▸ **Provided data**
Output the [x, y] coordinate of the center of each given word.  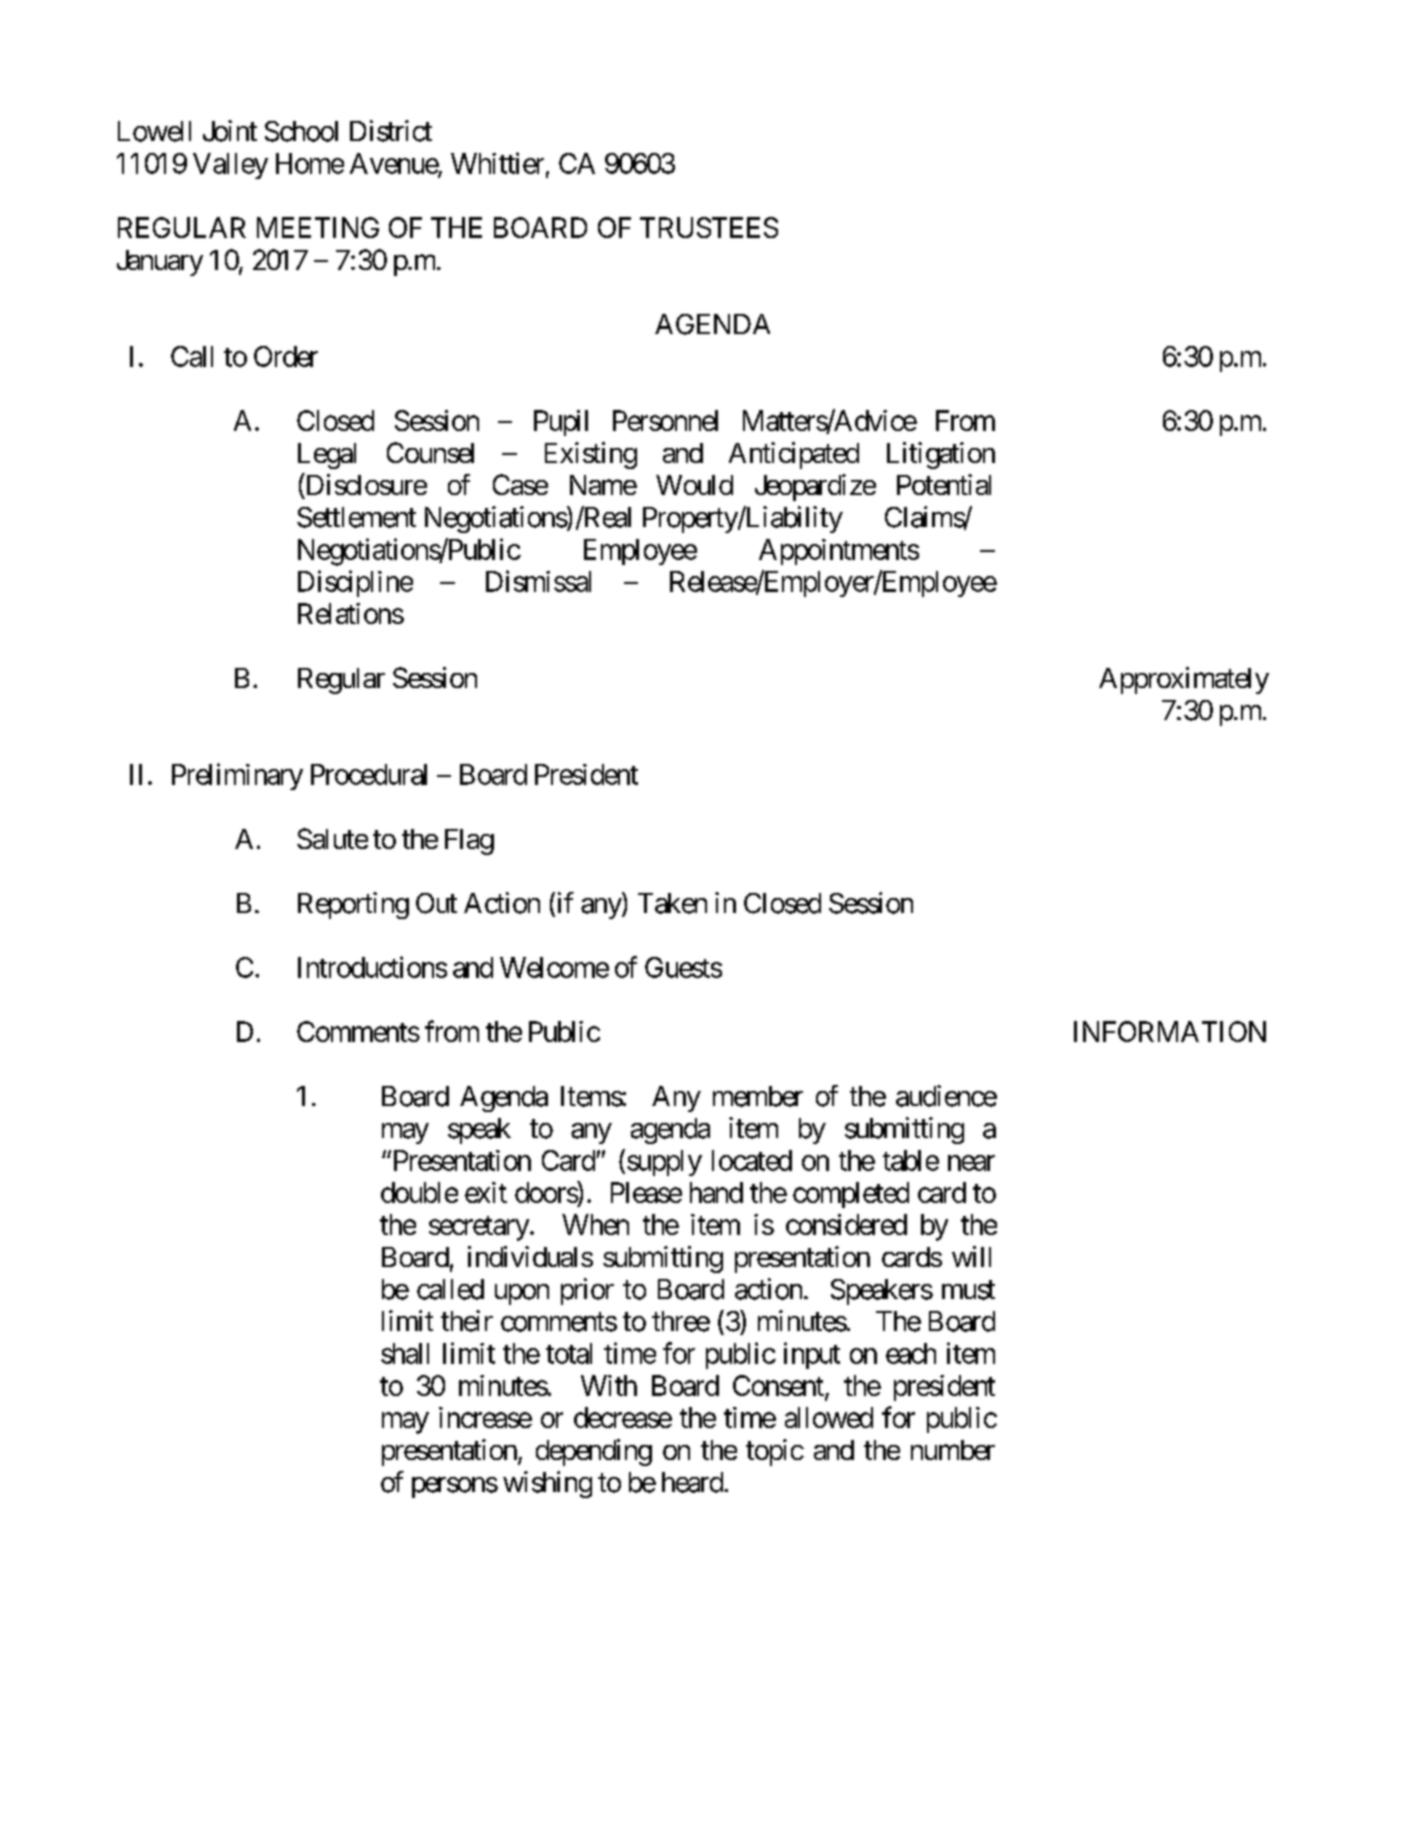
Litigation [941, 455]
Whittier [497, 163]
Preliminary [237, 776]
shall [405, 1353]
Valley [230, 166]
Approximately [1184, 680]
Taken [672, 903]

==

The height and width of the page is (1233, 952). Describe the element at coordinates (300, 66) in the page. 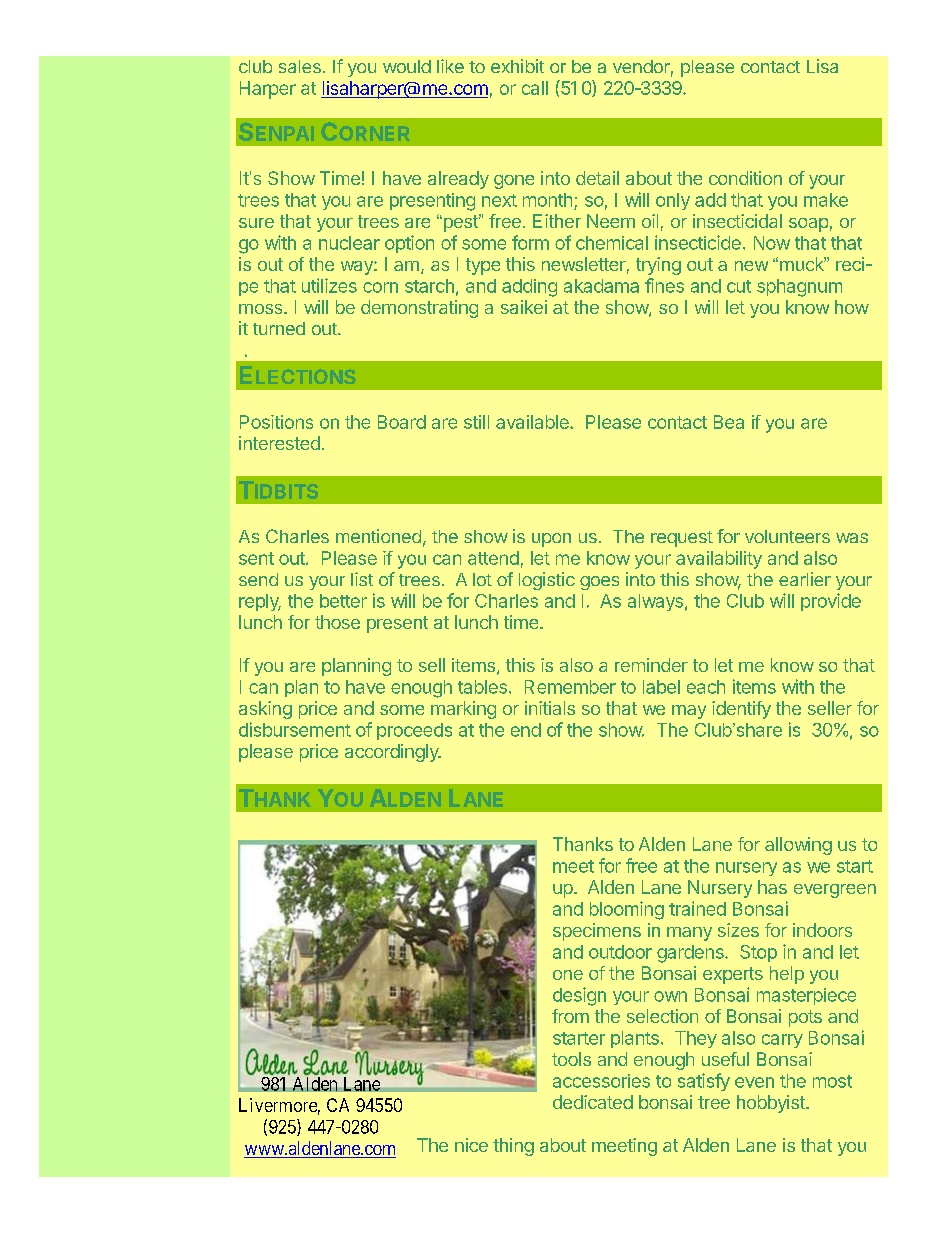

...

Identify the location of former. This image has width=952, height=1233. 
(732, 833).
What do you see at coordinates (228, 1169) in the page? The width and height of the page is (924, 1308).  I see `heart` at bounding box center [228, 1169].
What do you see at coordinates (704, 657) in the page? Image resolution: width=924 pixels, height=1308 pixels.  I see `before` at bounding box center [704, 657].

▸ **What the task asks**
Move the stretch from the line containing "Output the [x, y]" through the line containing "Taken [672, 903]" into your answer, keeping the request and each word, but add 91 to every number in the coordinate answers. Leave the pictures out of the answer.

▸ **Output below**
Output the [x, y] coordinate of the center of each given word.  
Litigation [1032, 546]
Whittier [588, 254]
Preliminary [328, 867]
shall [496, 1444]
Valley [321, 257]
Approximately [1275, 771]
Taken [763, 994]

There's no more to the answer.